:: PROVIDED PASSAGE ::
* * * *
= Southeast Wisconsin Transit System =

Partnership between public transit systems

Southeast Wisconsin Transit System was a marketing partnership of five public transit agencies covering the Greater Milwaukee Area in the United States. These operators provided local or intercounty commuter service in the counties of Milwaukee, Racine, Kenosha, and Waukesha. Washington County and Ozaukee County were formerly a part of the partnership until 2023 and 2024 when their county boards respectively elected to discontinue their transit service without replacement. The partnership was not exclusive, each agency or company maintained separate marketing departments and advertising programs. The partnership did not include joint or coordinated operations, interline fares or transfers, coordinated grant or funding, or coordinated expense sharing as that type of cooperation would be barred by state law.

A Wisconsin state law passed in 2011 authored by Stephen Nass and signed by then governor Scott Walker prohibits regional transportation authorities effectively barring agencies from creating formal alliances and funding agreements. Repercussions from that 2011 law and the COVID-19 pandemic have resulted in significant reductions of service particularly in the WOW Counties of suburban Milwaukee.
* * * *
:: RECORDS SUPPLIED ::
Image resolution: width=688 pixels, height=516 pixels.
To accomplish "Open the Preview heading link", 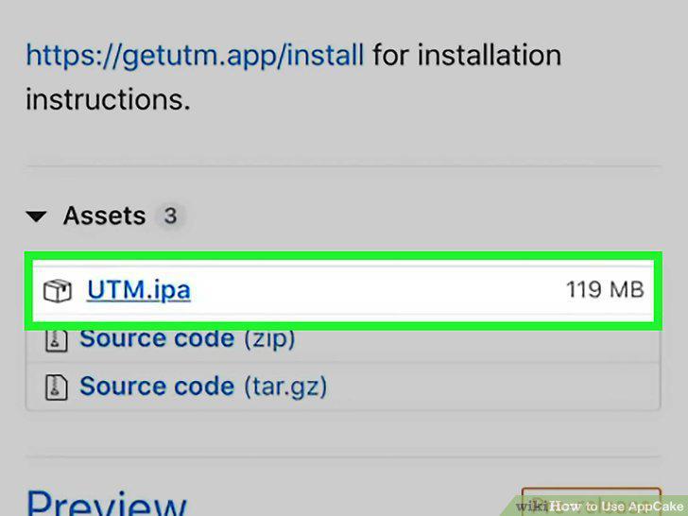I will click(107, 503).
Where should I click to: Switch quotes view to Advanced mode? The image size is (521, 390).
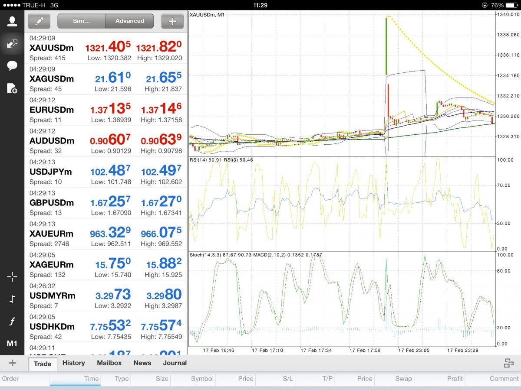[129, 21]
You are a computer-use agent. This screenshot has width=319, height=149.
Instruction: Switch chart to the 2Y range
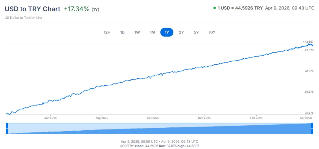[x=181, y=32]

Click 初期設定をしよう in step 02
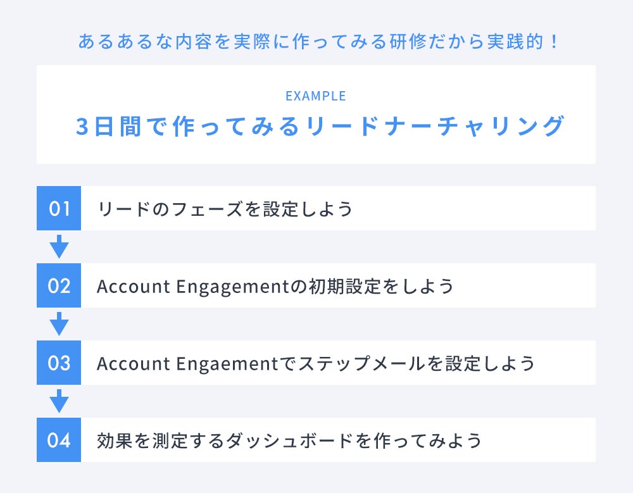381,286
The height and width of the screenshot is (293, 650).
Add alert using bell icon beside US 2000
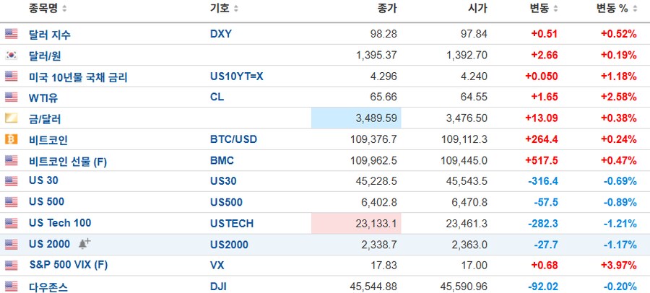point(85,244)
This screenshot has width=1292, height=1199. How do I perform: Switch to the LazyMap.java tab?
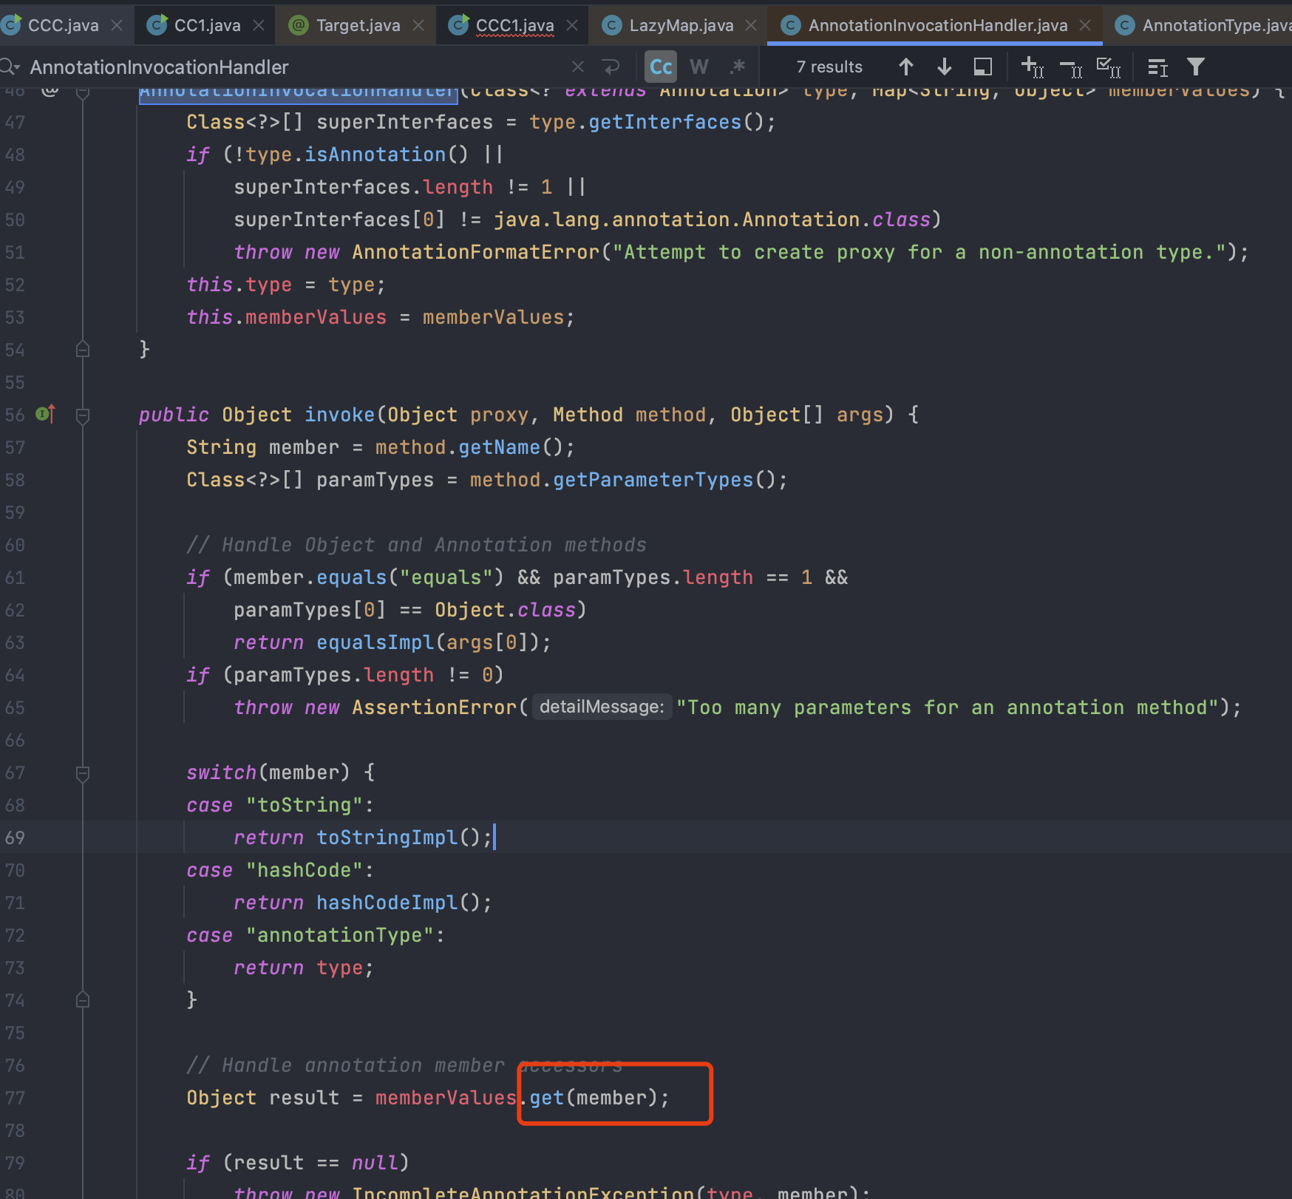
* * * *
:: WHAT YOU HAVE TO DO ::
Reproduce word for word the part of the Southeast Wisconsin Transit System passage that begins at the words "Partnership between public" and stops after the words "by state law.".

:: SOLVED EXERCISE ::
Partnership between public transit systems

Southeast Wisconsin Transit System was a marketing partnership of five public transit agencies covering the Greater Milwaukee Area in the United States. These operators provided local or intercounty commuter service in the counties of Milwaukee, Racine, Kenosha, and Waukesha. Washington County and Ozaukee County were formerly a part of the partnership until 2023 and 2024 when their county boards respectively elected to discontinue their transit service without replacement. The partnership was not exclusive, each agency or company maintained separate marketing departments and advertising programs. The partnership did not include joint or coordinated operations, interline fares or transfers, coordinated grant or funding, or coordinated expense sharing as that type of cooperation would be barred by state law.